Fig. 5: In-depth characterization of T- and B cells in lymphoid aggregates.

A Schematic overview of the analysis approach applied to the spatial transcriptomics dataset and the subsequent multiplex immunofluorescence (IF). scRNA-seq: single-cell RNA-sequencing. B Proportions of memory B cells, plasmablasts, and unassigned B cells in lymphoid aggregates (LA). C Proportions of naïve-, cytotoxic (CTL), mucosal-associated invariant T (MAIT)-, and potentially dysfunctional CD8⁺ T cells in lymphoid aggregate, mixed, and control regions. D Comparison of the deconvoluted proportions of potentially dysfunctional CD8⁺ T cells in lymphoid aggregate, mixed, and control regions (Kruskal-Wallis followed by Dunn’s multiple comparisons test). In case of multiple p-values, the upper one is associated with the Kruskal-Wallis test, while the lower ones reflects the result of Dunn’s multiple comparison test.

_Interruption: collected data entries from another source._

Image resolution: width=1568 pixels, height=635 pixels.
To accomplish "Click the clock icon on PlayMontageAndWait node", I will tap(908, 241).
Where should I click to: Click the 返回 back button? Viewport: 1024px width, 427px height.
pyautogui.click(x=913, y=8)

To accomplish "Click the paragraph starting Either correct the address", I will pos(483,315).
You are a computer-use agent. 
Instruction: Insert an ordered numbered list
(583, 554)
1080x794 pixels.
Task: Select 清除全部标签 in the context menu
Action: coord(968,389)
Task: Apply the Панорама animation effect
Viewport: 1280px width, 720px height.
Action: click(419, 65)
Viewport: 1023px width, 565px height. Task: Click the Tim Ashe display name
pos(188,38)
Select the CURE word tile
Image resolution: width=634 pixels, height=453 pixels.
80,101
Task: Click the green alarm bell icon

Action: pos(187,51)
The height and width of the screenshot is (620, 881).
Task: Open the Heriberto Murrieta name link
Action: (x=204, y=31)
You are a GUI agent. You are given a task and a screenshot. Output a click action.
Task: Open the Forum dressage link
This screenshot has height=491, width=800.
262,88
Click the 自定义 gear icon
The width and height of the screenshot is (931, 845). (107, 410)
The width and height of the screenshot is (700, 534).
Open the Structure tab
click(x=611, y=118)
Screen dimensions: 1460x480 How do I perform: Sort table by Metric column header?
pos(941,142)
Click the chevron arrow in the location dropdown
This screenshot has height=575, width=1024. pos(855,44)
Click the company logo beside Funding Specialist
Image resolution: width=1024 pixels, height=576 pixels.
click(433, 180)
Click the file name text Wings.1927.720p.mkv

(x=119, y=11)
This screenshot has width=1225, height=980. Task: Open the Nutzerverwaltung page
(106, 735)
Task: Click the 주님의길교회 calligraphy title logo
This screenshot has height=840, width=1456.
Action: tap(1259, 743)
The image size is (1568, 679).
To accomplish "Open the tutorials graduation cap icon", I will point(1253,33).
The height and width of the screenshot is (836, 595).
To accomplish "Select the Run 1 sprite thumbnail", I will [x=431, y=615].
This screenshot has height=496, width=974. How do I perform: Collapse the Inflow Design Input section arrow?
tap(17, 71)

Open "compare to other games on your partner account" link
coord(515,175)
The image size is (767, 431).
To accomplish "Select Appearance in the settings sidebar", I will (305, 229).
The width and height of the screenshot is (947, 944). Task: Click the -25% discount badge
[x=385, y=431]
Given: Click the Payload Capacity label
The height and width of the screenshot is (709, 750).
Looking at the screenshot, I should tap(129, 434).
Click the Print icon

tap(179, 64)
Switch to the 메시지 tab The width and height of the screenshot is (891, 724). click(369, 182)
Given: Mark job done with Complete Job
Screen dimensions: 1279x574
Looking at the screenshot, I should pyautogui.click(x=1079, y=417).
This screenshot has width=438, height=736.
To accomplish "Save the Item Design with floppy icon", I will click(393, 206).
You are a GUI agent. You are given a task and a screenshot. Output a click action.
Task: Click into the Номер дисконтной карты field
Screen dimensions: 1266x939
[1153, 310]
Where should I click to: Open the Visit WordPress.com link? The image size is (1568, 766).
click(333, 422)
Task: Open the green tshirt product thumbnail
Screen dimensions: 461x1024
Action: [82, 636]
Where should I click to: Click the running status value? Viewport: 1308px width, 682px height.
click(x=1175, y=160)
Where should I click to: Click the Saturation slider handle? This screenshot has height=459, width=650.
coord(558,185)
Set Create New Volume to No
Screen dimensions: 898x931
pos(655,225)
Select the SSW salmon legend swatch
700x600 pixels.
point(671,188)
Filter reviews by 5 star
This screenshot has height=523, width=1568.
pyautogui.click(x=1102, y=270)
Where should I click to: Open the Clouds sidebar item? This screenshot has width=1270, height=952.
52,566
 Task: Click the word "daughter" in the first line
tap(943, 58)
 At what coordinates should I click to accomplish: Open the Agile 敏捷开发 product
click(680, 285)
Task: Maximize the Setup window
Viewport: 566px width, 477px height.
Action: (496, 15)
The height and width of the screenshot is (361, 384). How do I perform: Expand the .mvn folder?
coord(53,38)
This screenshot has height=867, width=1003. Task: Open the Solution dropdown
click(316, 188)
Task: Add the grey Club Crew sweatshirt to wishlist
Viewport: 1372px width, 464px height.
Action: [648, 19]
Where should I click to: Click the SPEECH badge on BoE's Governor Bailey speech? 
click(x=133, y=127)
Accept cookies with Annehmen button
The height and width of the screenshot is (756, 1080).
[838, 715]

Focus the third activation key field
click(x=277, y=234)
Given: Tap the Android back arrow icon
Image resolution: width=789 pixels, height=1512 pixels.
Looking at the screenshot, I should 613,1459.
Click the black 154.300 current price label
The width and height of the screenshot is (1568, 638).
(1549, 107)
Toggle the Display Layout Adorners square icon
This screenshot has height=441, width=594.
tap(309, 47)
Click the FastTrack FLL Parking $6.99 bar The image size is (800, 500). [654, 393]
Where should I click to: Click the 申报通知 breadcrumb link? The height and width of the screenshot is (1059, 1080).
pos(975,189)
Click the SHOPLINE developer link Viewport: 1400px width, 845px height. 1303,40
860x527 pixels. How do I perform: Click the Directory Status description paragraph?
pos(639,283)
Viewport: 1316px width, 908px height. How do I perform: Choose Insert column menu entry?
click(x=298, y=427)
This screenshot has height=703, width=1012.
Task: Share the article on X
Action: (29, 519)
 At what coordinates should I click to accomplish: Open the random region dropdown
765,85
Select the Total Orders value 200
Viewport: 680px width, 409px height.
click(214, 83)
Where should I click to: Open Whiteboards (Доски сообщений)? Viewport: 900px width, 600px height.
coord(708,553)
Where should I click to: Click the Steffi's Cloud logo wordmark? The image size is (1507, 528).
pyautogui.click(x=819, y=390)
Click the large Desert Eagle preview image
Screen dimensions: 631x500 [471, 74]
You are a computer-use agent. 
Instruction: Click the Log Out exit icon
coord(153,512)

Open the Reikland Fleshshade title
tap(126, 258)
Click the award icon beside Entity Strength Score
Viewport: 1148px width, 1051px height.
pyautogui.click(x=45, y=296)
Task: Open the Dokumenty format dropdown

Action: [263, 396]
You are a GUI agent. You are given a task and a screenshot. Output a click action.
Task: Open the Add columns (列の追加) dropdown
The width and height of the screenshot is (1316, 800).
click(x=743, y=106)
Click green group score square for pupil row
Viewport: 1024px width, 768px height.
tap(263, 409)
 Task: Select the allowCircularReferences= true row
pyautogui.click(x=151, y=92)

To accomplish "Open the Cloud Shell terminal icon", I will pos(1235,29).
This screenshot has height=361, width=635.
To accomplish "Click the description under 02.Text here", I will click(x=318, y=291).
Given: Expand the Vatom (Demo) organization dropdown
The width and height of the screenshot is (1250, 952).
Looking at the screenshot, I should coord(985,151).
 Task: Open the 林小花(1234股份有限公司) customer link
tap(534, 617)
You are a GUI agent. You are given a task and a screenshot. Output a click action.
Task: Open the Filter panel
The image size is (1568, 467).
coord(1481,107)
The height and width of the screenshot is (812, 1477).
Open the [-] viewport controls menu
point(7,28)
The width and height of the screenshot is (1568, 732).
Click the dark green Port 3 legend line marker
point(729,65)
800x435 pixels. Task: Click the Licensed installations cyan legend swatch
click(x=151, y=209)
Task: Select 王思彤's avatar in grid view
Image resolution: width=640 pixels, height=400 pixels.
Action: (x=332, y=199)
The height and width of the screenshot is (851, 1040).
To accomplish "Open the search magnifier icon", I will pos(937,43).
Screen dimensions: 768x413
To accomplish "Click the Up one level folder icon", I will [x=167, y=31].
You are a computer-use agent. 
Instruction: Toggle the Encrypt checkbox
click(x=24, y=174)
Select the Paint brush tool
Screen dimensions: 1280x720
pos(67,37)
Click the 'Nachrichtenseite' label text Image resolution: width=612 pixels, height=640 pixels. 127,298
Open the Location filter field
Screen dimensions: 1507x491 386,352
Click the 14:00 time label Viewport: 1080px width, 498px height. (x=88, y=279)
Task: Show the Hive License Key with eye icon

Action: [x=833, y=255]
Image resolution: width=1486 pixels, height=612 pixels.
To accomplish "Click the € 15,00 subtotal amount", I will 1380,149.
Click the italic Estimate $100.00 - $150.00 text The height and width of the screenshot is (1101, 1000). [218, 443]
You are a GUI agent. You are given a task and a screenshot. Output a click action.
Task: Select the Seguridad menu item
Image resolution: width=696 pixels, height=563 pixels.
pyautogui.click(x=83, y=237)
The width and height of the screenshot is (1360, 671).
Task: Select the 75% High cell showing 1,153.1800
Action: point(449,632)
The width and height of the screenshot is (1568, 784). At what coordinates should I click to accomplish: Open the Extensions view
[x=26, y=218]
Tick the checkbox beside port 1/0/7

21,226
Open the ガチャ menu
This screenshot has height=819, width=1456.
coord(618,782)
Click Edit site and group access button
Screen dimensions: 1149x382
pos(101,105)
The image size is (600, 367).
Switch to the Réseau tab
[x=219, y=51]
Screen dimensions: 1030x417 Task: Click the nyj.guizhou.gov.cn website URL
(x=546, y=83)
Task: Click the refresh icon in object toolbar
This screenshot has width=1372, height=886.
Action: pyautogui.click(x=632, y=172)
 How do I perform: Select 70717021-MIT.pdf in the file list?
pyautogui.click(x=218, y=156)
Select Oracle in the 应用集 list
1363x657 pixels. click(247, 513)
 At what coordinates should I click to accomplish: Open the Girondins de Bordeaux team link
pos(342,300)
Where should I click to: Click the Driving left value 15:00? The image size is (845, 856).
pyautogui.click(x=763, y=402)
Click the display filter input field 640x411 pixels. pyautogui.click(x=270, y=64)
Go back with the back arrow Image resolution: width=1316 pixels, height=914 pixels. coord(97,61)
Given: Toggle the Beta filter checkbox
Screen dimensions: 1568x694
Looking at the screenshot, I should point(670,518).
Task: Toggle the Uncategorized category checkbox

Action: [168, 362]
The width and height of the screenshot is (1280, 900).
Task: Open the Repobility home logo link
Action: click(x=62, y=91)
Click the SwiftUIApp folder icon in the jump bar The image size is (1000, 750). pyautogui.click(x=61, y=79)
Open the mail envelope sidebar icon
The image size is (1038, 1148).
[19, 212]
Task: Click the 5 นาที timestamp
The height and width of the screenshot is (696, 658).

E Representative image of the multiplex immunofluorescence analysis of a lymphoid aggregate. The names below each image indicate which antibodies are shown. The green boxes on the lower row are zoomed in on the part of the biopsy in the green box in the upper left image. F The proportion of CD3⁺CD8⁺ T cells that expressed two or three inhibitor receptors (IR⁺⁺/⁺⁺⁺) positive (or not) for granzyme B (GZMB).